On June 3, 2014, Nontsikelelo Mutiti will begin work on Ruka (To braid/ to knit/ to weave) as part of Recess’s signature program, Session. Session invites artists to use Recess’s public space as studio, exhibition venue and grounds for experimentation.
Over the course of her Session, Mutiti will play the role of the artist, designer, and researcher to a space for the study and practice of hair braiding. While documenting the practice and resulting visual forms, the artist will excavate the language and motifs associated with this method of adornment across traditional and contemporary contexts. From the space, the artist will chart new territory in her artistic research through teaching and learning hair braiding techniques. In partnership with hair braiding professionals as well as members of her own community (of family, friends and colleagues) she will generate and consolidate an archive of materials related to hair braiding salons including archival images, field photography, texts, transcripts of conversations, braiding instructions, combs, and Harlem hair braider business cards. In response to this gathered material, Mutiti will create a new installation of custom floor tiles, video, posters and ephemera using the hair braiding’s formal qualities of repetition and diagramming as a starting point.
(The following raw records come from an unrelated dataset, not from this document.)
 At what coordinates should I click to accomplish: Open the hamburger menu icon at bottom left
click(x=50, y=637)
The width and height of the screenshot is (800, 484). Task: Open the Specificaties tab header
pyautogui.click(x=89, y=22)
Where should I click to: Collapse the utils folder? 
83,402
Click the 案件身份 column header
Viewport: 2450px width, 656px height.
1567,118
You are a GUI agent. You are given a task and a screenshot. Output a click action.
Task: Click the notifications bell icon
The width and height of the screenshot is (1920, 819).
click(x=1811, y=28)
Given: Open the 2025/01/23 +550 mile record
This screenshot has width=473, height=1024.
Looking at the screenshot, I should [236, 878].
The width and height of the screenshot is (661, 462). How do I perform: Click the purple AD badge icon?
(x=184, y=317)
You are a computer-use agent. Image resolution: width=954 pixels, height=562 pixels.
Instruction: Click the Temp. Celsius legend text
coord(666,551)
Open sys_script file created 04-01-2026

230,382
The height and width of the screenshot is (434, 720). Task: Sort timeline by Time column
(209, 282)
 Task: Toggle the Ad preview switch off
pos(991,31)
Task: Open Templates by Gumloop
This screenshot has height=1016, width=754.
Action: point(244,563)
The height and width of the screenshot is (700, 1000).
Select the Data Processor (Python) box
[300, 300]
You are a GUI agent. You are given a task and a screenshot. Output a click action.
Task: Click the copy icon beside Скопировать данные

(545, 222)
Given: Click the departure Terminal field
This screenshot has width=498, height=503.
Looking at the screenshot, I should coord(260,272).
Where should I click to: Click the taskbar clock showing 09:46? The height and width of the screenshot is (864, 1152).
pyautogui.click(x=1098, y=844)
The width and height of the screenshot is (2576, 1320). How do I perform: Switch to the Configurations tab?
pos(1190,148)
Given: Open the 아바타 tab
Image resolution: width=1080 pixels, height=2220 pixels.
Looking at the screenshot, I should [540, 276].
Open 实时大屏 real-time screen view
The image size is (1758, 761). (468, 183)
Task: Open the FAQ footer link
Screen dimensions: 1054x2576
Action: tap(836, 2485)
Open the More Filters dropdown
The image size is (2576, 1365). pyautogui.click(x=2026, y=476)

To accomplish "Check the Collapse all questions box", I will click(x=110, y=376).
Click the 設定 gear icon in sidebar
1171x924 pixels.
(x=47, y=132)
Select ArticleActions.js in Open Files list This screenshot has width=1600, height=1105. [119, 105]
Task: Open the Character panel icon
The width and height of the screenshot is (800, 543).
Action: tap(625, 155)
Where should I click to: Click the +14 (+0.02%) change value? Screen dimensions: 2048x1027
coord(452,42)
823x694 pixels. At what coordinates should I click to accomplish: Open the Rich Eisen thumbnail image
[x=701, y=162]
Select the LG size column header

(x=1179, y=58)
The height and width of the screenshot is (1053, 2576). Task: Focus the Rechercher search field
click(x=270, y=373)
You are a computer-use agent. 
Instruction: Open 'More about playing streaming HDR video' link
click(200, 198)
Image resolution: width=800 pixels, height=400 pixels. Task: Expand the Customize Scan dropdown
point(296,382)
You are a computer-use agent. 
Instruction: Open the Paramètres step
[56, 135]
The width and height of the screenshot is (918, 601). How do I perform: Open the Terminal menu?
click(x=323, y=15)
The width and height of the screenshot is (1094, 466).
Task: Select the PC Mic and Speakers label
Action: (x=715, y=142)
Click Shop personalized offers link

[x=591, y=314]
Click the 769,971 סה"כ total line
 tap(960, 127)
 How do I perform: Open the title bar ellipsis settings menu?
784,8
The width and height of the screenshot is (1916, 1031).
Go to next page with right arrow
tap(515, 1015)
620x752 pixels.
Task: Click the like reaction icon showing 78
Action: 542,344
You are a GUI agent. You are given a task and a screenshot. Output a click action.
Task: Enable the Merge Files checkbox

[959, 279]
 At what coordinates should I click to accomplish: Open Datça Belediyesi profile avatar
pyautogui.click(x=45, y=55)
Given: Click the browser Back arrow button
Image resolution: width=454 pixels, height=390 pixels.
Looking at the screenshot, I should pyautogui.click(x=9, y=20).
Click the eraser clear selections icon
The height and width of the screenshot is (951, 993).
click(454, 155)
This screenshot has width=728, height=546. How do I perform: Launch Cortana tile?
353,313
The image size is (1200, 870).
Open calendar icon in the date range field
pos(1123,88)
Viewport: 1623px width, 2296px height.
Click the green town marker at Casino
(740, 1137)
The African hair braiding salon, which can be found in cities all over the world, is a marker of diaspora and often an important site for African women living abroad to use their braiding skills to generate income. Spaces in New York City and Bedfordshire in the United Kingdom are a type of facsimile of the salons of Harare, Zimbabwe. When building her own installation, the artist will reference these important social spaces with walls painted in acid green or bright orange, magazine cut outs of celebrities, hair product models, flyers and posters from evangelical churches, not forgetting the ubiquitous small black television set on top of a cabinet playing Nollywood movies. The artist’s redrawing of an African hair braiding Salon will support her study of the technical skill involved, as well as provide a space to document and interpret these processes and forms through video, photography and printmaking.